[Collected data entries]
---------------

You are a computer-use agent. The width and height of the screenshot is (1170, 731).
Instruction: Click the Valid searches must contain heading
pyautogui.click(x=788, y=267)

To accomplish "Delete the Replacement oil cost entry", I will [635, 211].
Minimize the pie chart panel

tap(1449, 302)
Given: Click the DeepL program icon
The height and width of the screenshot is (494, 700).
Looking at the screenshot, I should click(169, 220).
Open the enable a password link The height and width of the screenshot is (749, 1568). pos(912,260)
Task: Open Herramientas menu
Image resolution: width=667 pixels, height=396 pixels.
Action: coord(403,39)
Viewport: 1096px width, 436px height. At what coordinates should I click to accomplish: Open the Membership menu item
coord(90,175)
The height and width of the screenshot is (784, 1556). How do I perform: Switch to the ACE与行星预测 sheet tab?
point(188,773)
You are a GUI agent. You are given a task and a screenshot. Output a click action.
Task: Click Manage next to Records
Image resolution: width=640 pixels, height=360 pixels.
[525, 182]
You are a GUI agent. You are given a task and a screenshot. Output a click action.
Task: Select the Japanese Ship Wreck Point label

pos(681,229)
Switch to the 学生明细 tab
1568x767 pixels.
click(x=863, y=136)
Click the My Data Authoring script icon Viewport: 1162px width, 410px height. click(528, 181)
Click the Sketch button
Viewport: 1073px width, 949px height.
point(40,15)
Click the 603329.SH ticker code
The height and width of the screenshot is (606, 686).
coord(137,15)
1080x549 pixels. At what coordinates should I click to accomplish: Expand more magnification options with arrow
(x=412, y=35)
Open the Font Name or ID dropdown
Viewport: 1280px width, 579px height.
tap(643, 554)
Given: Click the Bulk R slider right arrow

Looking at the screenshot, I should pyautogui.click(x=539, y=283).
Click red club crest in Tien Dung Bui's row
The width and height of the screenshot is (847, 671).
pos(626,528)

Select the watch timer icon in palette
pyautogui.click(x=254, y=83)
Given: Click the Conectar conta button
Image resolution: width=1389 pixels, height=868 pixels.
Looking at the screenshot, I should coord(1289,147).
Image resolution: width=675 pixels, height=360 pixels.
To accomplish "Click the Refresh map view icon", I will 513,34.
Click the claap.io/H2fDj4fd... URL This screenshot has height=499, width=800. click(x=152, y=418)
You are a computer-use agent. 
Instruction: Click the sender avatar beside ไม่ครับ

---------------

WHAT NEEDS TO BE DONE ▸
All the lines above should appear again in the answer, exactly as written.

OUTPUT OF THE EXERCISE ▸
You are a computer-use agent. The width and height of the screenshot is (1170, 731).
Instruction: Click the Valid searches must contain heading
pyautogui.click(x=788, y=267)

To accomplish "Delete the Replacement oil cost entry", I will [635, 211].
Minimize the pie chart panel

tap(1449, 302)
Given: Click the DeepL program icon
The height and width of the screenshot is (494, 700).
Looking at the screenshot, I should click(169, 220).
Open the enable a password link The height and width of the screenshot is (749, 1568). pos(912,260)
Task: Open Herramientas menu
Image resolution: width=667 pixels, height=396 pixels.
Action: coord(403,39)
Viewport: 1096px width, 436px height. At what coordinates should I click to accomplish: Open the Membership menu item
coord(90,175)
The height and width of the screenshot is (784, 1556). How do I perform: Switch to the ACE与行星预测 sheet tab?
point(188,773)
You are a GUI agent. You are given a task and a screenshot. Output a click action.
Task: Click Manage next to Records
Image resolution: width=640 pixels, height=360 pixels.
[525, 182]
You are a GUI agent. You are given a task and a screenshot. Output a click action.
Task: Select the Japanese Ship Wreck Point label

pos(681,229)
Switch to the 学生明细 tab
1568x767 pixels.
click(x=863, y=136)
Click the My Data Authoring script icon Viewport: 1162px width, 410px height. click(528, 181)
Click the Sketch button
Viewport: 1073px width, 949px height.
point(40,15)
Click the 603329.SH ticker code
The height and width of the screenshot is (606, 686).
coord(137,15)
1080x549 pixels. At what coordinates should I click to accomplish: Expand more magnification options with arrow
(x=412, y=35)
Open the Font Name or ID dropdown
Viewport: 1280px width, 579px height.
tap(643, 554)
Given: Click the Bulk R slider right arrow

Looking at the screenshot, I should pyautogui.click(x=539, y=283).
Click red club crest in Tien Dung Bui's row
The width and height of the screenshot is (847, 671).
pos(626,528)

Select the watch timer icon in palette
pyautogui.click(x=254, y=83)
Given: Click the Conectar conta button
Image resolution: width=1389 pixels, height=868 pixels.
Looking at the screenshot, I should coord(1289,147).
Image resolution: width=675 pixels, height=360 pixels.
To accomplish "Click the Refresh map view icon", I will 513,34.
Click the claap.io/H2fDj4fd... URL This screenshot has height=499, width=800. click(x=152, y=418)
You are a computer-use agent. 
Instruction: Click the sender avatar beside ไม่ครับ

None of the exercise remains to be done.